= Data for this exercise =
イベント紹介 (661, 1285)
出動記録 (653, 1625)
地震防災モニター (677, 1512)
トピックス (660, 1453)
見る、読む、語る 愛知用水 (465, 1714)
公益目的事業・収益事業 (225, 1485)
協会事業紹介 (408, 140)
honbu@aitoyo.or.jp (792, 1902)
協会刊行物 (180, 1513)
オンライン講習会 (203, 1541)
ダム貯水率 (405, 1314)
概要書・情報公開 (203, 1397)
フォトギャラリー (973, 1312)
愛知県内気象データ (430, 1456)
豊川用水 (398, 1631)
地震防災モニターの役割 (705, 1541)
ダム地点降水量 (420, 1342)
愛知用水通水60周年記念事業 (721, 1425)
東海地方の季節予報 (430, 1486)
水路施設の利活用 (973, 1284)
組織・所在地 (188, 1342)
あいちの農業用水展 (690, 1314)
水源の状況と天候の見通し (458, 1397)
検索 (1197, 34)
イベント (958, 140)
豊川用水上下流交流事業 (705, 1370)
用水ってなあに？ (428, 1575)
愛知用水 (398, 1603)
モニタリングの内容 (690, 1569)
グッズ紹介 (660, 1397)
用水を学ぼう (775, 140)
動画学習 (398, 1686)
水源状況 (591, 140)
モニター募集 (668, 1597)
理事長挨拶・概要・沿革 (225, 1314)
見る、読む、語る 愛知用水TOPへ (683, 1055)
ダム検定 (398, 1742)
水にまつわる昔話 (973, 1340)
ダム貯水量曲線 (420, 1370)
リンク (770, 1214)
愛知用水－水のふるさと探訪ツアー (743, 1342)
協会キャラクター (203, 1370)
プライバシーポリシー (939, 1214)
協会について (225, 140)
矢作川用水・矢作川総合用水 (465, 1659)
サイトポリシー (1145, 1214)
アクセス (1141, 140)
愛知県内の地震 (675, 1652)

= What to do =
Each record above needs to be transcribed word for word.

= Exercise response =
イベント紹介 (661, 1285)
出動記録 (653, 1625)
地震防災モニター (677, 1512)
トピックス (660, 1453)
見る、読む、語る 愛知用水 (465, 1714)
公益目的事業・収益事業 (225, 1485)
協会事業紹介 (408, 140)
honbu@aitoyo.or.jp (792, 1902)
協会刊行物 (180, 1513)
オンライン講習会 (203, 1541)
ダム貯水率 (405, 1314)
概要書・情報公開 (203, 1397)
フォトギャラリー (973, 1312)
愛知県内気象データ (430, 1456)
豊川用水 (398, 1631)
地震防災モニターの役割 (705, 1541)
ダム地点降水量 (420, 1342)
愛知用水通水60周年記念事業 (721, 1425)
東海地方の季節予報 (430, 1486)
水路施設の利活用 (973, 1284)
組織・所在地 (188, 1342)
あいちの農業用水展 (690, 1314)
水源の状況と天候の見通し (458, 1397)
検索 (1197, 34)
イベント (958, 140)
豊川用水上下流交流事業 (705, 1370)
用水ってなあに？ (428, 1575)
愛知用水 (398, 1603)
モニタリングの内容 (690, 1569)
グッズ紹介 (660, 1397)
用水を学ぼう (775, 140)
動画学習 (398, 1686)
水源状況 (591, 140)
モニター募集 (668, 1597)
理事長挨拶・概要・沿革 (225, 1314)
見る、読む、語る 愛知用水TOPへ (683, 1055)
ダム検定 (398, 1742)
水にまつわる昔話 (973, 1340)
ダム貯水量曲線 (420, 1370)
リンク (770, 1214)
愛知用水－水のふるさと探訪ツアー (743, 1342)
協会キャラクター (203, 1370)
プライバシーポリシー (939, 1214)
協会について (225, 140)
矢作川用水・矢作川総合用水 (465, 1659)
サイトポリシー (1145, 1214)
アクセス (1141, 140)
愛知県内の地震 (675, 1652)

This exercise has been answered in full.